The stories of Italian centenarians who managed to defeat the coronavirus are garnering attention around the world. The over-100s have escaped the claws of a disease that kills thousands around the world every day, with an especially high pandemic death toll in their country.
The centenarian survivors lead normal lives in Italy’s cities, some with their families and some in nursing homes. They share a strong memory and the will to live a full life, even in its simplest forms.
These centenarians enjoy pleasures such as reading the newspaper, taking leisurely neighborhood walks, eating meals with family, or following sports competitions.

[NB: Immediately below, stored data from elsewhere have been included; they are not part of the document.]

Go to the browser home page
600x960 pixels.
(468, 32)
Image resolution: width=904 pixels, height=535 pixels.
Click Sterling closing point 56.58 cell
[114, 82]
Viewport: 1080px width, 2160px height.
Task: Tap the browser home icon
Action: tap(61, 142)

Italian newspaper Corriere Della Sera shared some of the centenarian survivors’ eventful life stories.
Alberto Bellucci (101) fought in the Second World War. Bellucci was captured twice by German forces but managed to escape. Two weeks ago, he faced down another enemy, the novel coronavirus, and managed to defeat it after spending two weeks at the hospital in the coastal city of Rimini.

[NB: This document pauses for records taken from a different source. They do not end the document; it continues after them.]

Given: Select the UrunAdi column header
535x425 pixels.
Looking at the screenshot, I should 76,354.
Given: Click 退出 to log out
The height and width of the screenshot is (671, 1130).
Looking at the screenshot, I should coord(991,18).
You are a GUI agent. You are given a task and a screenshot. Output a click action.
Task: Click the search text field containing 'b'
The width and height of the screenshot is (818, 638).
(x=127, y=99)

Ada Zanoso, who will be 104 years old on August 16 and lives in a nursing home in Pella, near Turin, looks as skinny as “the wren but still, the strongest,” and her memory remains sharp.
Zanoso was featured in international media after she was infected with COVID-19 in early March and recovered after nearly two weeks of hospitalization. Her children say the secret to her long life is “her beautiful character and strong will” and her persistence in reading and reciting prayers.

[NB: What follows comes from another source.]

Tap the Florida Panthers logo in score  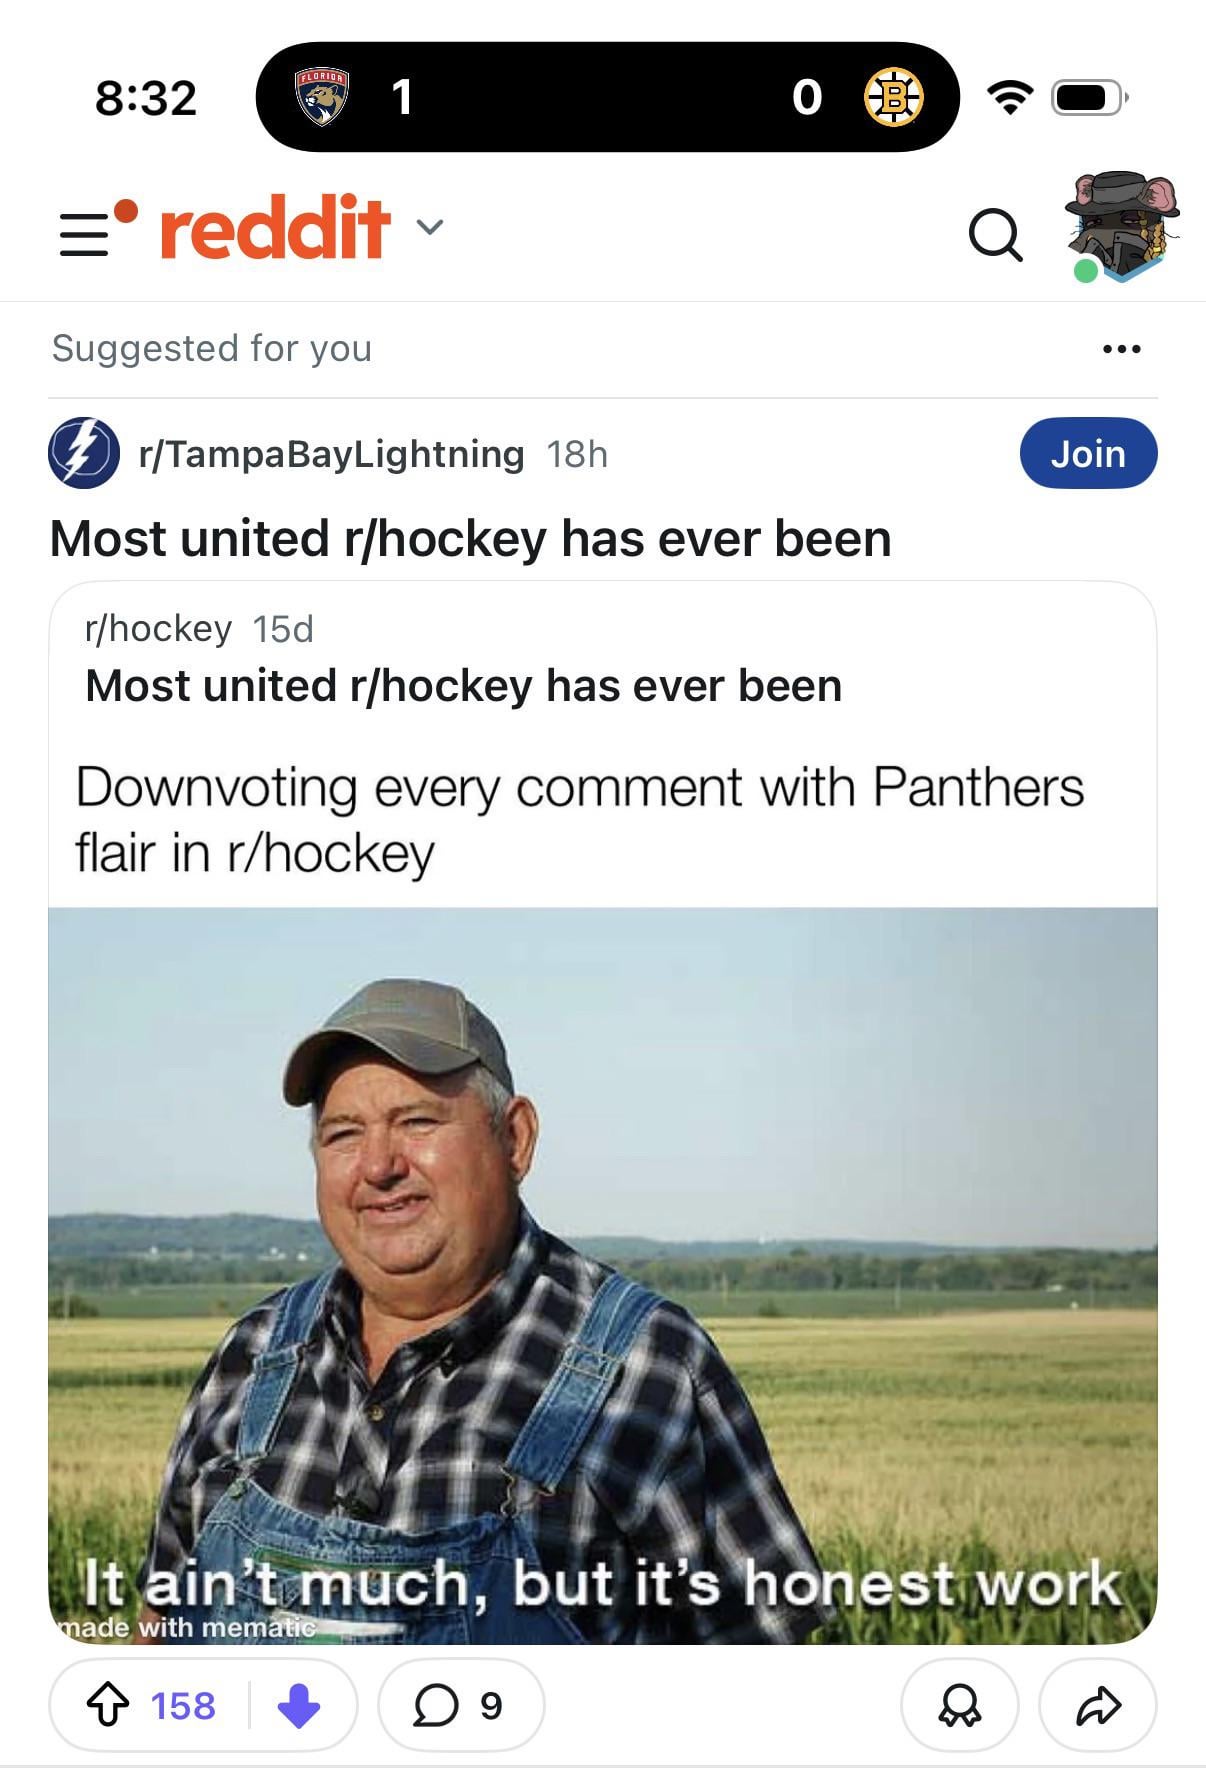(321, 97)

Despite her old age, Italica Grondona (102) is still passionate about rock music and enjoys sports competitions. One of her grandchildren said that she “always liked dancing and is passionate about sports and watches everything on TV, from motorbikes to cars, from artistic gymnastics to snowboarding, but she does not like football.”
Grondona was admitted to the hospital in the northwestern city of Genoa in late February with heart problems and complications from diabetes, but tests revealed she was also infected with COVID-19.
Grondona recovered in one week and received significant attention when she left the hospital, not only when international television stations covered her story, but also when her favorite star, motorcycle champion Valentino Rossi, called her to ask about her condition.
In the city of Cremona, Michelangelo Scotella (97) looks forward to continuing his full life, going to newspaper stores, shopping, and cooking, after recovering from the effects of COVID-19 approximately two weeks ago.
Cremona is located in the province of Lombardy, which is one of the regions most affected by the coronavirus.
Scotella worked in Santa Giurgia–a small town in the Reggio Calabria region of southern Italy–and was also a naval officer. Scotella spends his time reading and watching television.
Following stories of Italians who have lived past 100 years and defeated the new coronavirus can give people living in pandemic-era uncertainty strength and hope for a better future.
This can be achieved if people across the world show solidarity and follow all prescribed health measures and legal containment guidelines, staying inside, wearing face masks in public, and properly washing their hands.